* INFORMATION:
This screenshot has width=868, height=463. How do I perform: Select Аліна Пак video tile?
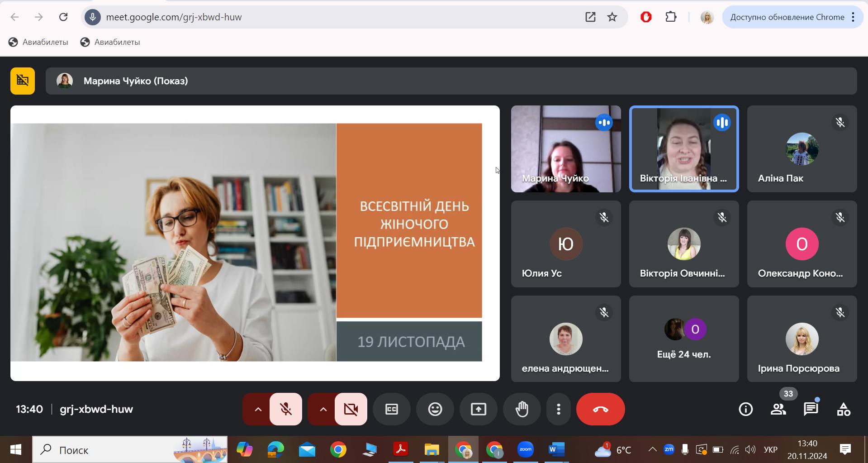[802, 149]
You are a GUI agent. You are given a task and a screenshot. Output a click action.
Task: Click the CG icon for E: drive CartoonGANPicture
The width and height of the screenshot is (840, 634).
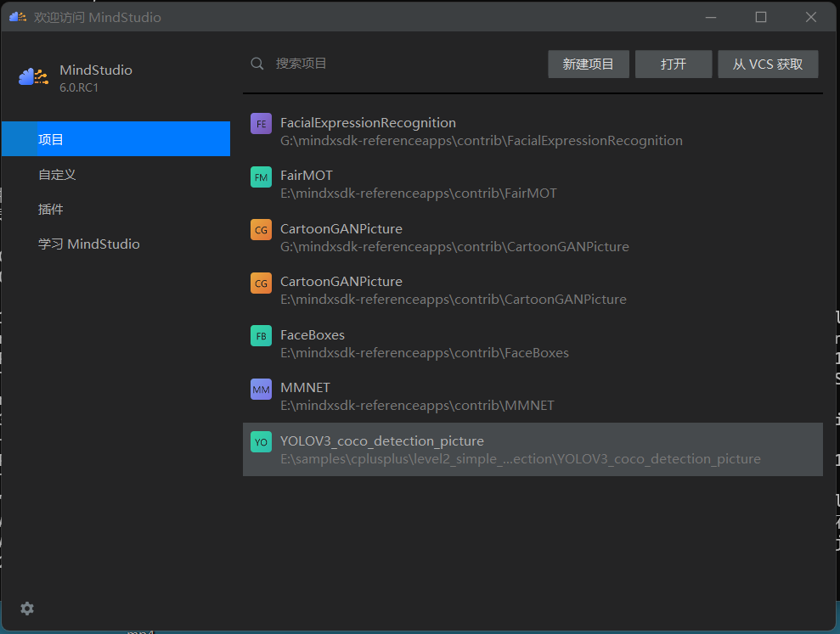click(261, 283)
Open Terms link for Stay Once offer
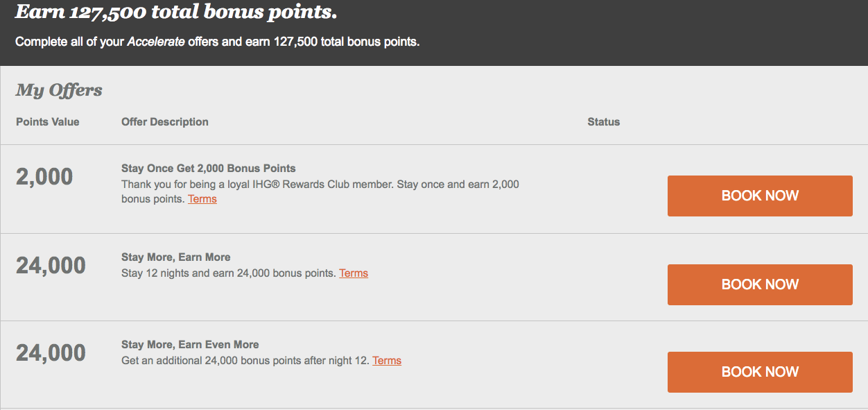The image size is (868, 410). [202, 199]

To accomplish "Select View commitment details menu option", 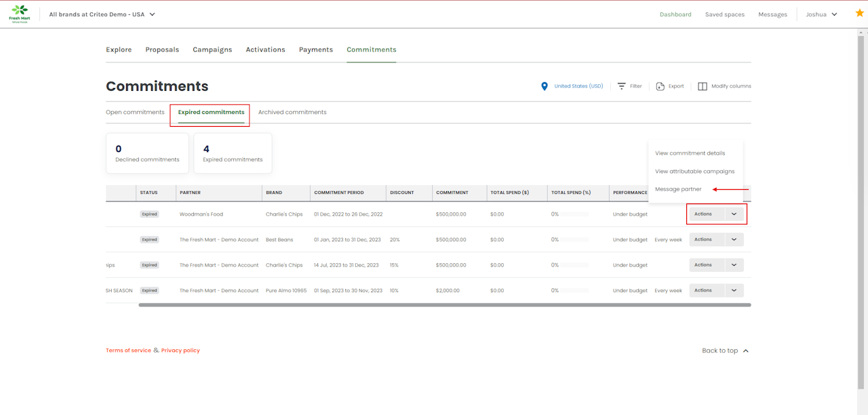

* TRY IT: What's needed here is an exact repeat of all the records above, pictures excluded.

* OUTPUT BELOW:
This screenshot has width=868, height=463. How do I perform: Select Аліна Пак video tile?
[802, 149]
You are a GUI agent. You are given a task and a screenshot. Output a click action.
Task: Click the CG icon for E: drive CartoonGANPicture
The width and height of the screenshot is (840, 634).
click(261, 283)
Open Terms link for Stay Once offer
The image size is (868, 410). [202, 199]

To accomplish "Select View commitment details menu option", 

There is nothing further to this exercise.